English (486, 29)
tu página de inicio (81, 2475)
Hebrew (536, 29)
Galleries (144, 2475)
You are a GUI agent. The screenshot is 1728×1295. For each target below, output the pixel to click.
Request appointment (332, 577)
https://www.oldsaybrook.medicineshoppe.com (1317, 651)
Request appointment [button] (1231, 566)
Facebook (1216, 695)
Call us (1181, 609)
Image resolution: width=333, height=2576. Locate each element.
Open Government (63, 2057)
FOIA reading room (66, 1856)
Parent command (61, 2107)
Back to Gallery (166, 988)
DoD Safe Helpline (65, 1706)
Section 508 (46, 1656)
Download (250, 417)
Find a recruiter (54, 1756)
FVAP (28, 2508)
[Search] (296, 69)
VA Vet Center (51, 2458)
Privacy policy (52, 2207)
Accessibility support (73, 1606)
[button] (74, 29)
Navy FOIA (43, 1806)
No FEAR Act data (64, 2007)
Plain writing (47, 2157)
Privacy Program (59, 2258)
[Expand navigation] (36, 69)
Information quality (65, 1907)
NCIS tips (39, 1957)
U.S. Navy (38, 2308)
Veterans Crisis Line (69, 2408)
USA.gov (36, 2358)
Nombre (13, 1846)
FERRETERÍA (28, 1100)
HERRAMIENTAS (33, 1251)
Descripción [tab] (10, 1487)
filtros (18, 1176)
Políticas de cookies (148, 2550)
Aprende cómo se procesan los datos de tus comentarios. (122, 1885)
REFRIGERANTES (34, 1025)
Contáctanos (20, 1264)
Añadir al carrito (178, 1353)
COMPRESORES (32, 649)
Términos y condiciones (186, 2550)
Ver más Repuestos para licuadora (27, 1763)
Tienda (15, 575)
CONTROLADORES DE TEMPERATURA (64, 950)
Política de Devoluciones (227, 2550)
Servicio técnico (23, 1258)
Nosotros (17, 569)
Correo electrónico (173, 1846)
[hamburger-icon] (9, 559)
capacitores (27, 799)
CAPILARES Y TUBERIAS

→ **Work to be completed**: Your task is to quote, without any alteration, the lines running from the top of the records to the line that holds "Facebook (1216, 695)", both included.

→ **Result below**:
English (486, 29)
tu página de inicio (81, 2475)
Hebrew (536, 29)
Galleries (144, 2475)
You are a GUI agent. The screenshot is 1728×1295. For each target below, output the pixel to click.
Request appointment (332, 577)
https://www.oldsaybrook.medicineshoppe.com (1317, 651)
Request appointment [button] (1231, 566)
Facebook (1216, 695)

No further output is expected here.